§ **PROBLEM TO SOLVE**: Give the number of lines in the records below that include "agent". Reply with that number alone.

§ **GIVEN RECORDS**:
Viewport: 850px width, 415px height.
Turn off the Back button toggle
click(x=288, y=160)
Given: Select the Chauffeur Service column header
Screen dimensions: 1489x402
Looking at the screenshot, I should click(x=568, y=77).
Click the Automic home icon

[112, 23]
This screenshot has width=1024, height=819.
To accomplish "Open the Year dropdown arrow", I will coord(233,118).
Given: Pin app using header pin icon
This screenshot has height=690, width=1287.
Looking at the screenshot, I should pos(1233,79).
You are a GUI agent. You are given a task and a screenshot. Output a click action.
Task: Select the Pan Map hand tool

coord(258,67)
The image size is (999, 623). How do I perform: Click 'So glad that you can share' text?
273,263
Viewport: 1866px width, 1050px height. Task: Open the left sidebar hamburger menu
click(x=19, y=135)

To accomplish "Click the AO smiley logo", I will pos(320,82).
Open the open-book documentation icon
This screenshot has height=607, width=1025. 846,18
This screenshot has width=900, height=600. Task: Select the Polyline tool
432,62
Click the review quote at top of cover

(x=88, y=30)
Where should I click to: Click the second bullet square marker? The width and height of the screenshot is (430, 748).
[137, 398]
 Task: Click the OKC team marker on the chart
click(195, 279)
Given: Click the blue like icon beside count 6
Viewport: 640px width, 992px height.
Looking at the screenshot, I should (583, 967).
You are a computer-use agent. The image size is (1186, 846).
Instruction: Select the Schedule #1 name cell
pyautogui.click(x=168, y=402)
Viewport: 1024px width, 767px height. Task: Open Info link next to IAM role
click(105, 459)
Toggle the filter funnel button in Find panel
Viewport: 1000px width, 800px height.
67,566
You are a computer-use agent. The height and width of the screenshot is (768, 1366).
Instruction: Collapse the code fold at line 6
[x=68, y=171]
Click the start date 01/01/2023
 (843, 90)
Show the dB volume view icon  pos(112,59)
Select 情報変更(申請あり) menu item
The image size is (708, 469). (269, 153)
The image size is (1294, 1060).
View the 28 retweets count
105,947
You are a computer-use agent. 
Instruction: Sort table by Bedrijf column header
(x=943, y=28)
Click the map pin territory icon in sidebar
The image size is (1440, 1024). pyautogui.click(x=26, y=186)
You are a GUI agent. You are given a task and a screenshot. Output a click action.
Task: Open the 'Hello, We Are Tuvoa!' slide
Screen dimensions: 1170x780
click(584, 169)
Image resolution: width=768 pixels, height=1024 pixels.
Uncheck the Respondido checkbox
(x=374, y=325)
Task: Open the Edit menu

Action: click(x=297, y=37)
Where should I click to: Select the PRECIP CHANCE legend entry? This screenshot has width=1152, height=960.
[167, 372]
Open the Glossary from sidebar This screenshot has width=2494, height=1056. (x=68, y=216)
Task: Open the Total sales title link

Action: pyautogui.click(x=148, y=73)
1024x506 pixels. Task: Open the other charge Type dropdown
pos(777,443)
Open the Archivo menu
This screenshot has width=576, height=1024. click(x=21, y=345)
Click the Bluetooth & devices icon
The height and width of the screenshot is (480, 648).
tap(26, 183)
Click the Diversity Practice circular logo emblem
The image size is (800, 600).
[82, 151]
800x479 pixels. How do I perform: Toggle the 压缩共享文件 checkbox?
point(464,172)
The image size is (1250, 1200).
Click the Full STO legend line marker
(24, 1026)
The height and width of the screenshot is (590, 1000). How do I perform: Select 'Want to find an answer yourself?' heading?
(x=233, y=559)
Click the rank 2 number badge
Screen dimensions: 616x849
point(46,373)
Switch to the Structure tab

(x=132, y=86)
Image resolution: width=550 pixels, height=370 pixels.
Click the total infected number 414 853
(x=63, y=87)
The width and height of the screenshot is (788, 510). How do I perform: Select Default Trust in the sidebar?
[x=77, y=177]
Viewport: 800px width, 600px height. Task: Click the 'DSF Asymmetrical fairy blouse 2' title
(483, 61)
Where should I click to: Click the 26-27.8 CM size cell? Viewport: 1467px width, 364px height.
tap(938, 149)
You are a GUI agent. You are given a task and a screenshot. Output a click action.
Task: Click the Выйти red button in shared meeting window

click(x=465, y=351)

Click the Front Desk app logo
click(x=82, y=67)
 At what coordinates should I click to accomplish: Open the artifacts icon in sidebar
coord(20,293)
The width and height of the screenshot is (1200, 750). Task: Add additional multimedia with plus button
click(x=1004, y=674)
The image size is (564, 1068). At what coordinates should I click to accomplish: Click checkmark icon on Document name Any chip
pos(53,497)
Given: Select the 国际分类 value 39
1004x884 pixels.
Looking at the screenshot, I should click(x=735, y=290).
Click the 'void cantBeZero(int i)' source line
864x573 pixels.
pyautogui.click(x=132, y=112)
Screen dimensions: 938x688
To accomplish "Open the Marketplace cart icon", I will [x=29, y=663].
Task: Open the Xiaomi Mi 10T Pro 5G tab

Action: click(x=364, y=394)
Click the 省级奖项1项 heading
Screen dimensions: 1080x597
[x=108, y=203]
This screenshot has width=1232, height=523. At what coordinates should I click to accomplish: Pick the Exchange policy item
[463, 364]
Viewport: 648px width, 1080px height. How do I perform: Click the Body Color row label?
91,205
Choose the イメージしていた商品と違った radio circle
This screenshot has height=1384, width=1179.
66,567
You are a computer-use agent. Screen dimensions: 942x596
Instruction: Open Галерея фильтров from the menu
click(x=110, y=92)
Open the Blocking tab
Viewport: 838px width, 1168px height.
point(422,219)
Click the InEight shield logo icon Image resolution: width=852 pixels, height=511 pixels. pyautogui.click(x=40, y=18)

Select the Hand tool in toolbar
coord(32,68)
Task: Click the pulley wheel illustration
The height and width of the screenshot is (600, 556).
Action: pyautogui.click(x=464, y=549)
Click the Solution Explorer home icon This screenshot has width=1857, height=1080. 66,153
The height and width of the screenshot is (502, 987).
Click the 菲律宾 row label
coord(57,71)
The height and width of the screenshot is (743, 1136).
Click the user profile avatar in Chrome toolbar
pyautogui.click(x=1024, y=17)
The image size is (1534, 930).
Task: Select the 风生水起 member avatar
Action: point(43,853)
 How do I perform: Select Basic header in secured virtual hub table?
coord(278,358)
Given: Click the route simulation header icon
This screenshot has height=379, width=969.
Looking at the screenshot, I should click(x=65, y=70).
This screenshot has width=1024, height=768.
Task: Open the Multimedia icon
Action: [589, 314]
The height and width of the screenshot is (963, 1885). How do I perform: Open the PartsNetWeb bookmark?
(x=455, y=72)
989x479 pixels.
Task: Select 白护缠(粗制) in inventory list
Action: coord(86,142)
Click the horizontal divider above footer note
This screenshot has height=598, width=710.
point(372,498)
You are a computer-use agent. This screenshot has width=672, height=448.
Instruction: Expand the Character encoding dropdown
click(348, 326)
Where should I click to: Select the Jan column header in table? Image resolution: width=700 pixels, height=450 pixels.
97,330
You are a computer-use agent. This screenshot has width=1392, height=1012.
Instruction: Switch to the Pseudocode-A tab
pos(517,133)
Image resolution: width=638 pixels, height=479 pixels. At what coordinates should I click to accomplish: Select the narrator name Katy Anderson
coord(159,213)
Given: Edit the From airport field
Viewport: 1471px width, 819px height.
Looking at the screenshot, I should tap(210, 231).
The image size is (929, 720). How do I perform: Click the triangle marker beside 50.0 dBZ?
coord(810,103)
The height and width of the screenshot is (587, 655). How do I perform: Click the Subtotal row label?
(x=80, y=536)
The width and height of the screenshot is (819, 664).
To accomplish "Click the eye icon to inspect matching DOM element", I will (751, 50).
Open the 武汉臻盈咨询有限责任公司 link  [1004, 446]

§ **TASK RESPONSE**: 9